REQUIREMENT:
Give the records once more, exactly as they stand.

INFORMATION SHOWN:

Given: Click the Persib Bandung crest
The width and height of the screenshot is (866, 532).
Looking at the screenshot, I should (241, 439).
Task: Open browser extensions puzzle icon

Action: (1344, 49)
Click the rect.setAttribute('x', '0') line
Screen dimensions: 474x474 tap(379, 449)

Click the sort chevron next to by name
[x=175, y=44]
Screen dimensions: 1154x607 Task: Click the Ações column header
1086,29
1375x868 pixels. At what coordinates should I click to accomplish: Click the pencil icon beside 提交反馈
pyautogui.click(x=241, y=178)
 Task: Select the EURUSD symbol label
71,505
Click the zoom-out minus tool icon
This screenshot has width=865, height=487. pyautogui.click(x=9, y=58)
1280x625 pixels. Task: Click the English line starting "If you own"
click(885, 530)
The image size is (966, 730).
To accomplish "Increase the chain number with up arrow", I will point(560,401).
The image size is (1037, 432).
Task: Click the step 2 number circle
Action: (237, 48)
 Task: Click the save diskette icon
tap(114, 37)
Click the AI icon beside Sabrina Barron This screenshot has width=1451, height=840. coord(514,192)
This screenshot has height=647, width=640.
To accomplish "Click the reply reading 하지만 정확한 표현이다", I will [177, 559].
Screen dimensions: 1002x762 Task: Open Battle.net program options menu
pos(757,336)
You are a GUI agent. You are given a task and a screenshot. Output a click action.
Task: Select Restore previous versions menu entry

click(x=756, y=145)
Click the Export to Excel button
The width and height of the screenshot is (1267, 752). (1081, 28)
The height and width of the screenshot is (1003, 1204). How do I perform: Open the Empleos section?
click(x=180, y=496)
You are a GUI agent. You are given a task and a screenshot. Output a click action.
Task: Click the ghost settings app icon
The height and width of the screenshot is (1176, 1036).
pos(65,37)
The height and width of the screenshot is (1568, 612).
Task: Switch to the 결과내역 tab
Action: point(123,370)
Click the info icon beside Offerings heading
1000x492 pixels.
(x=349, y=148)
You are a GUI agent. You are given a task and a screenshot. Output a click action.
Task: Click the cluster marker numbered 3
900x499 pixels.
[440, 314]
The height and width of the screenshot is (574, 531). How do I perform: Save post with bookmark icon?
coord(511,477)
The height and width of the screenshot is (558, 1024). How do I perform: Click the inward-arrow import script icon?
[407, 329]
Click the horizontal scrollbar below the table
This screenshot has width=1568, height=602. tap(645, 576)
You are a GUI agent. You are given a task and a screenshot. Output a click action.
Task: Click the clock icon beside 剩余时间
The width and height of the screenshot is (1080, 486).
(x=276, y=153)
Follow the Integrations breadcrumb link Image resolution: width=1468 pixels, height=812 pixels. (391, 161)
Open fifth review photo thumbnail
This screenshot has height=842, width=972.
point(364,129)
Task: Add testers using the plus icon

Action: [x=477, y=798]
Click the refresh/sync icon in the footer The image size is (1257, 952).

TASK RESPONSE:
Given: Click the Persib Bandung crest
The width and height of the screenshot is (866, 532).
Looking at the screenshot, I should (241, 439).
Task: Open browser extensions puzzle icon

Action: (1344, 49)
Click the rect.setAttribute('x', '0') line
Screen dimensions: 474x474 tap(379, 449)

Click the sort chevron next to by name
[x=175, y=44]
Screen dimensions: 1154x607 Task: Click the Ações column header
1086,29
1375x868 pixels. At what coordinates should I click to accomplish: Click the pencil icon beside 提交反馈
pyautogui.click(x=241, y=178)
 Task: Select the EURUSD symbol label
71,505
Click the zoom-out minus tool icon
This screenshot has width=865, height=487. pyautogui.click(x=9, y=58)
1280x625 pixels. Task: Click the English line starting "If you own"
click(885, 530)
The image size is (966, 730).
To accomplish "Increase the chain number with up arrow", I will point(560,401).
The image size is (1037, 432).
Task: Click the step 2 number circle
Action: (237, 48)
 Task: Click the save diskette icon
tap(114, 37)
Click the AI icon beside Sabrina Barron This screenshot has width=1451, height=840. coord(514,192)
This screenshot has height=647, width=640.
To accomplish "Click the reply reading 하지만 정확한 표현이다", I will [177, 559].
Screen dimensions: 1002x762 Task: Open Battle.net program options menu
pos(757,336)
You are a GUI agent. You are given a task and a screenshot. Output a click action.
Task: Select Restore previous versions menu entry

click(x=756, y=145)
Click the Export to Excel button
The width and height of the screenshot is (1267, 752). (1081, 28)
The height and width of the screenshot is (1003, 1204). How do I perform: Open the Empleos section?
click(x=180, y=496)
You are a GUI agent. You are given a task and a screenshot. Output a click action.
Task: Click the ghost settings app icon
The height and width of the screenshot is (1176, 1036).
pos(65,37)
The height and width of the screenshot is (1568, 612).
Task: Switch to the 결과내역 tab
Action: point(123,370)
Click the info icon beside Offerings heading
1000x492 pixels.
(x=349, y=148)
You are a GUI agent. You are given a task and a screenshot. Output a click action.
Task: Click the cluster marker numbered 3
900x499 pixels.
[440, 314]
The height and width of the screenshot is (574, 531). How do I perform: Save post with bookmark icon?
coord(511,477)
The height and width of the screenshot is (558, 1024). How do I perform: Click the inward-arrow import script icon?
[407, 329]
Click the horizontal scrollbar below the table
This screenshot has width=1568, height=602. tap(645, 576)
You are a GUI agent. You are given a task and a screenshot. Output a click action.
Task: Click the clock icon beside 剩余时间
The width and height of the screenshot is (1080, 486).
(x=276, y=153)
Follow the Integrations breadcrumb link Image resolution: width=1468 pixels, height=812 pixels. (391, 161)
Open fifth review photo thumbnail
This screenshot has height=842, width=972.
point(364,129)
Task: Add testers using the plus icon

Action: [x=477, y=798]
Click the refresh/sync icon in the footer The image size is (1257, 952).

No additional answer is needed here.